# Try it
Each line of the data that includes "agent" must be copied.

# Given records
- - -

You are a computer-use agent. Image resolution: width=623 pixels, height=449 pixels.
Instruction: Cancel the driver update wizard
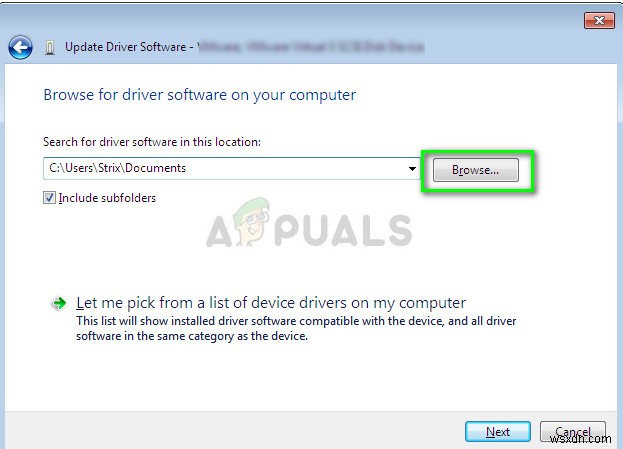pyautogui.click(x=573, y=432)
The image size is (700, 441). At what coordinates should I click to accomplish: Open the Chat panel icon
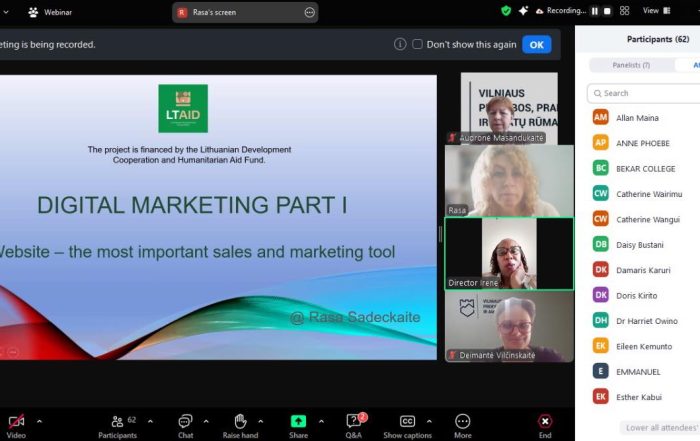(x=185, y=421)
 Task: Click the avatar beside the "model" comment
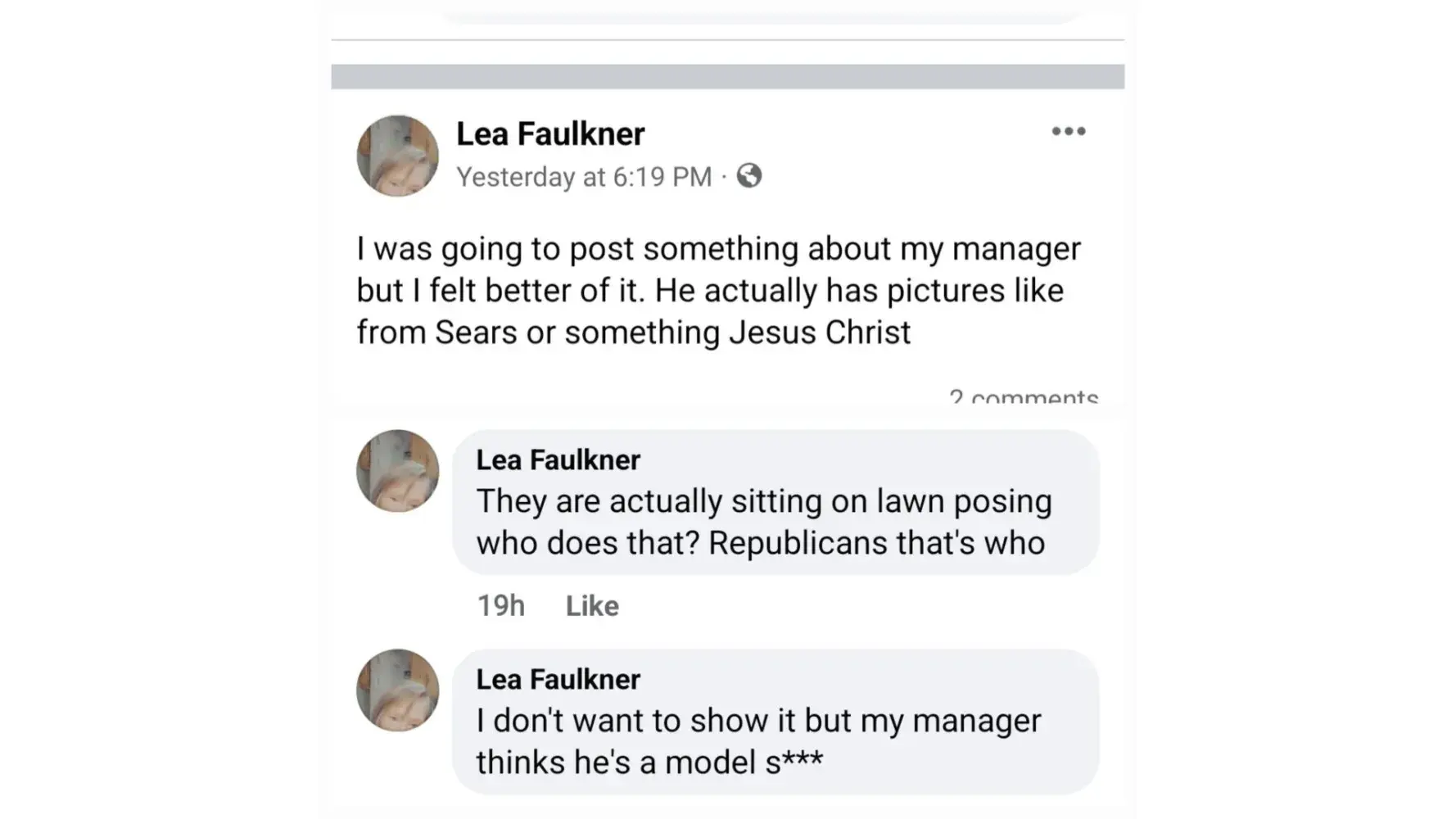(398, 690)
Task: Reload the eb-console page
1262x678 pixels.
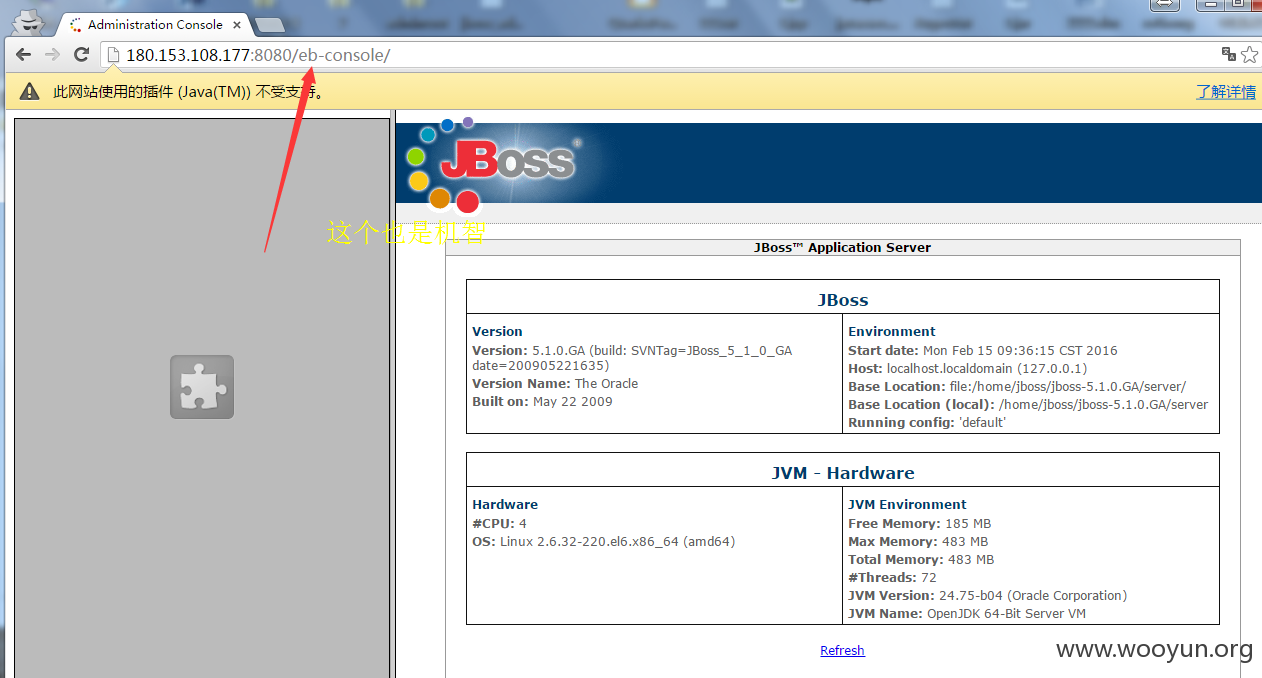Action: (x=82, y=55)
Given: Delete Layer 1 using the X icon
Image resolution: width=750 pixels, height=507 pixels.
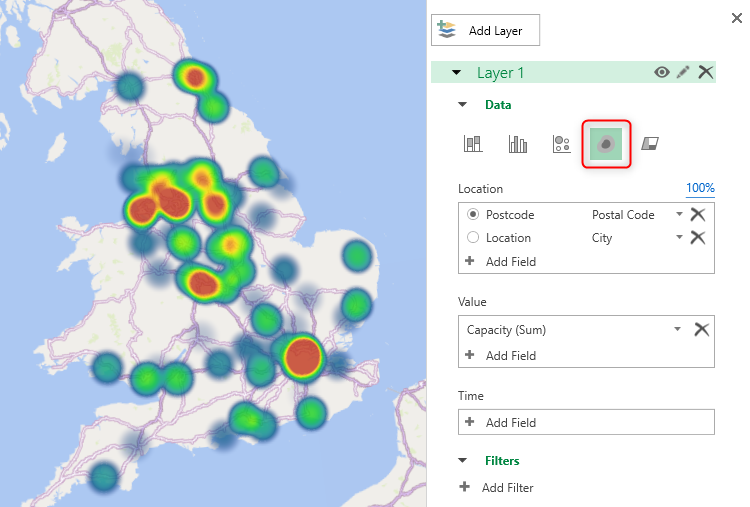Looking at the screenshot, I should [x=706, y=72].
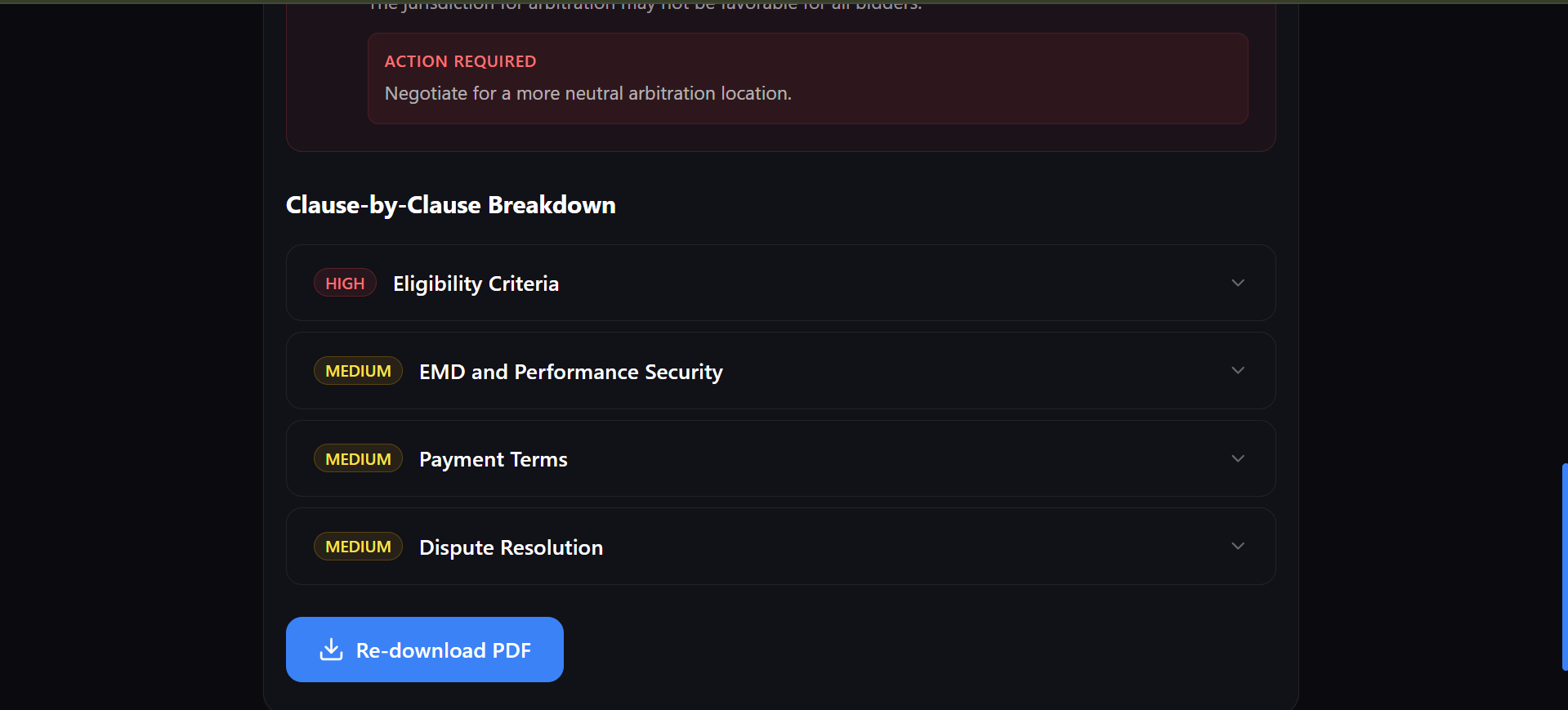Screen dimensions: 1568x710
Task: Select the arbitration negotiation recommendation text
Action: (x=587, y=93)
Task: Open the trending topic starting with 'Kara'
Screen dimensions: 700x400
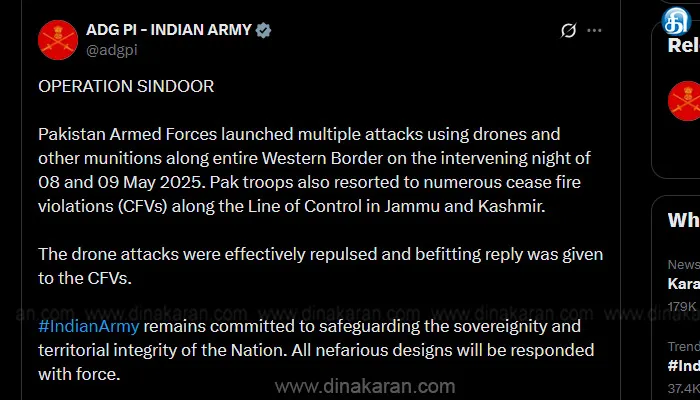Action: (x=684, y=283)
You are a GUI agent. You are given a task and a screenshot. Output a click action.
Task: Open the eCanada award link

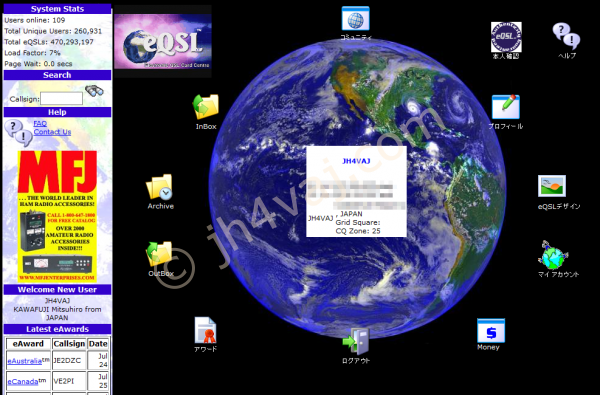click(23, 382)
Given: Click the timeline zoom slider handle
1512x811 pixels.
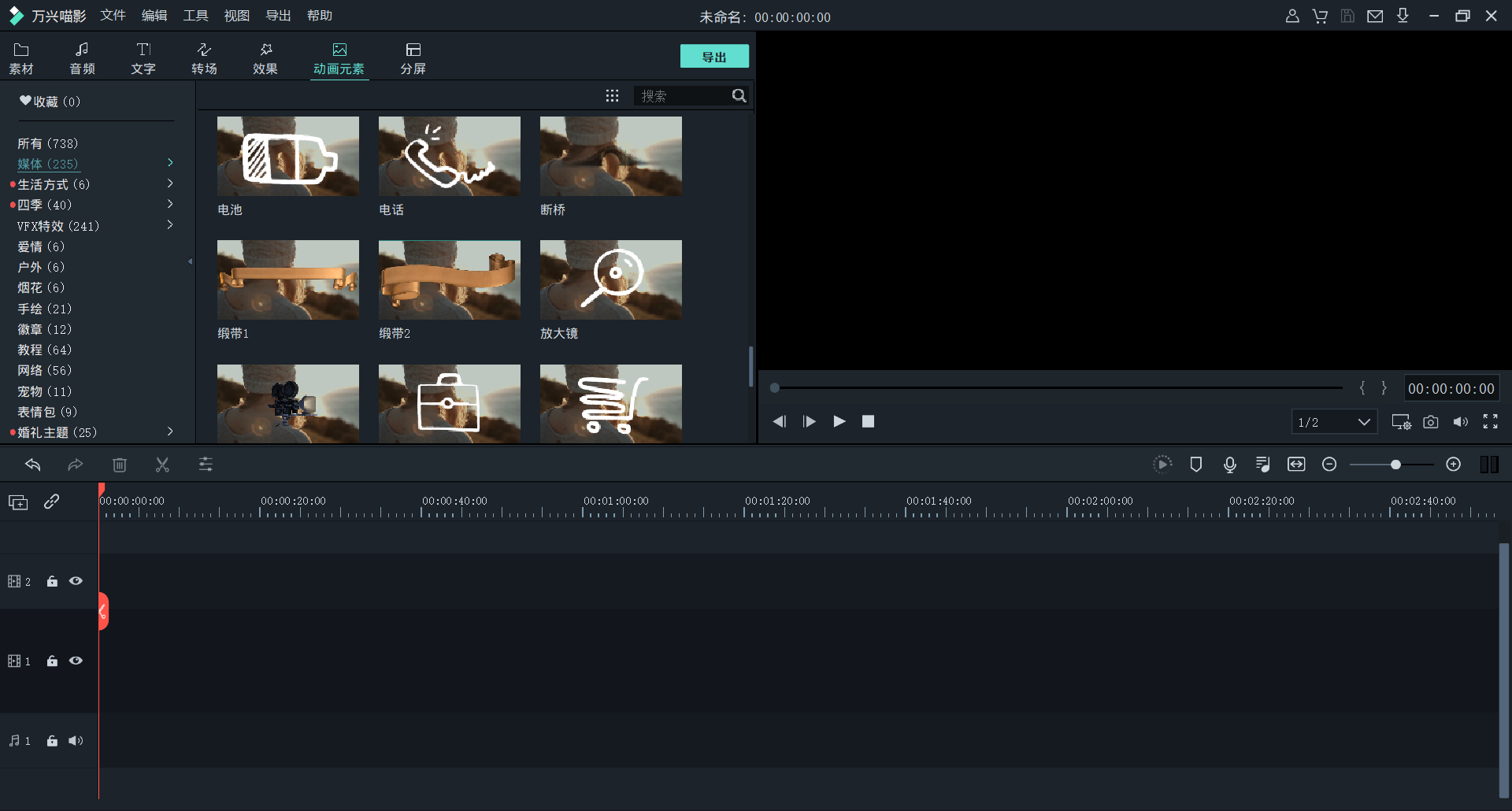Looking at the screenshot, I should coord(1395,465).
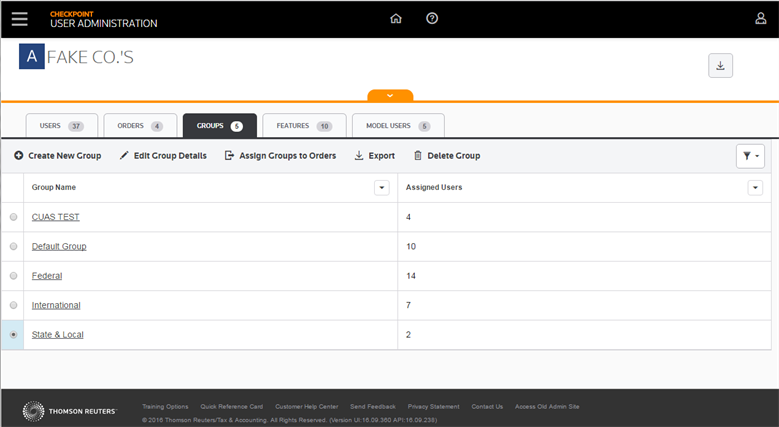Image resolution: width=779 pixels, height=427 pixels.
Task: Export the groups list
Action: click(x=375, y=156)
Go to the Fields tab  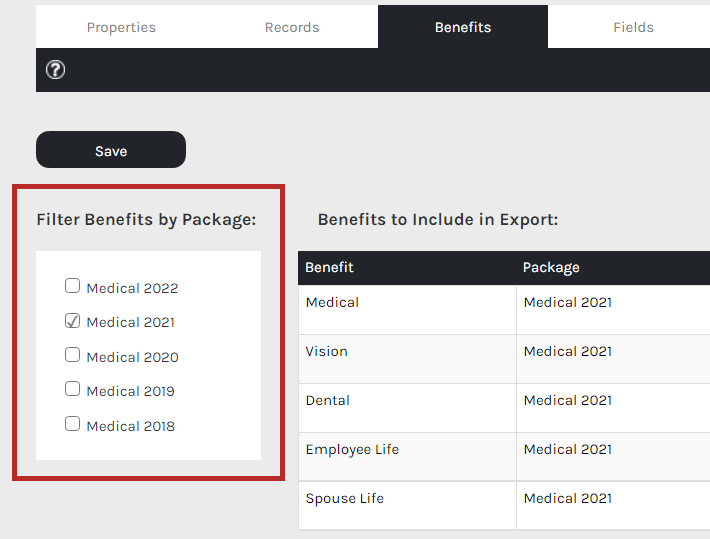633,27
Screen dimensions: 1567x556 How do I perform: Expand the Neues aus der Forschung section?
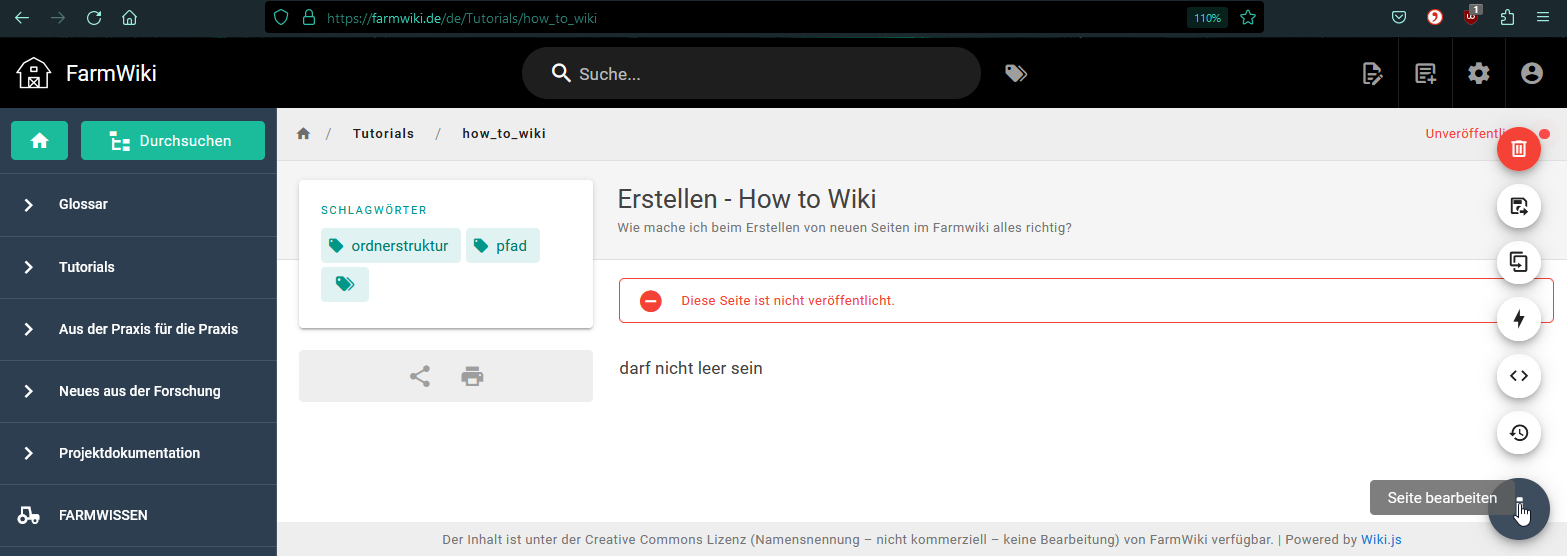[x=138, y=391]
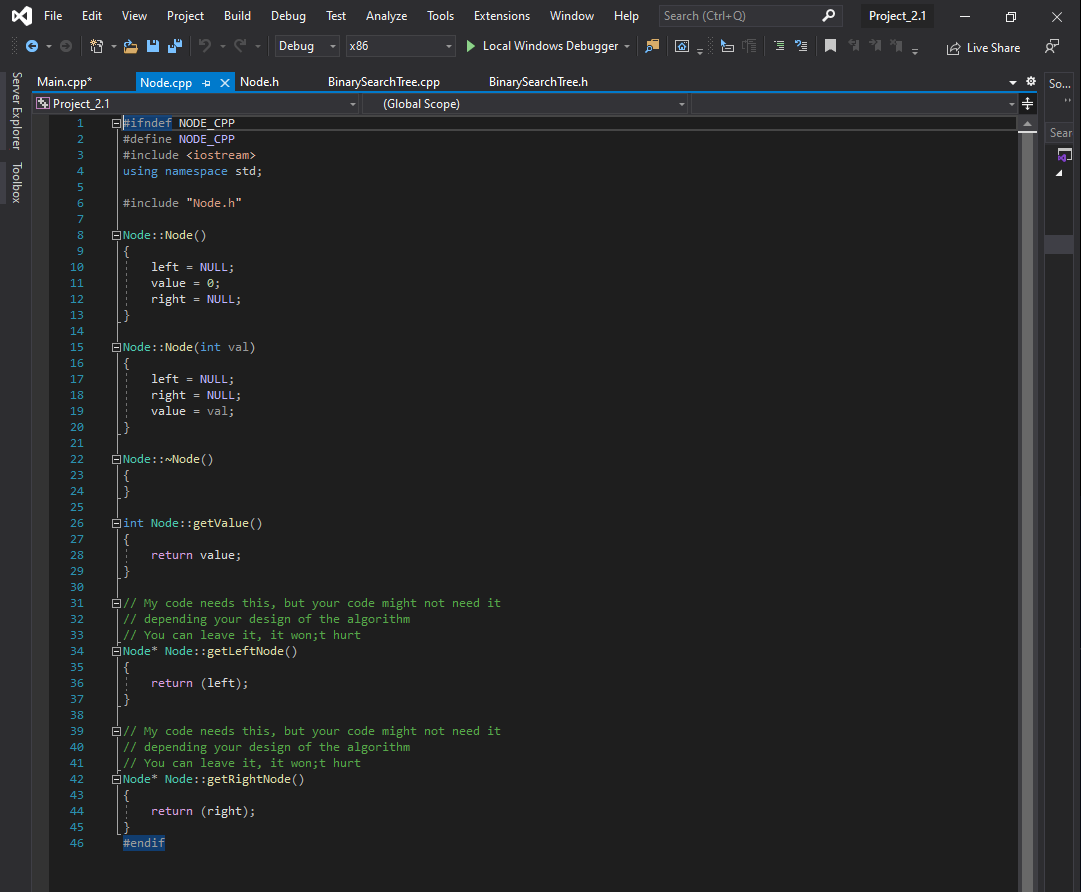The image size is (1081, 892).
Task: Collapse the int Node::getValue() function
Action: coord(117,523)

- - -

# Your response
You are a computer-use agent. Image resolution: width=623 pixels, height=449 pixels.
You are a GUI agent. You are given a task and a screenshot. Output a click action.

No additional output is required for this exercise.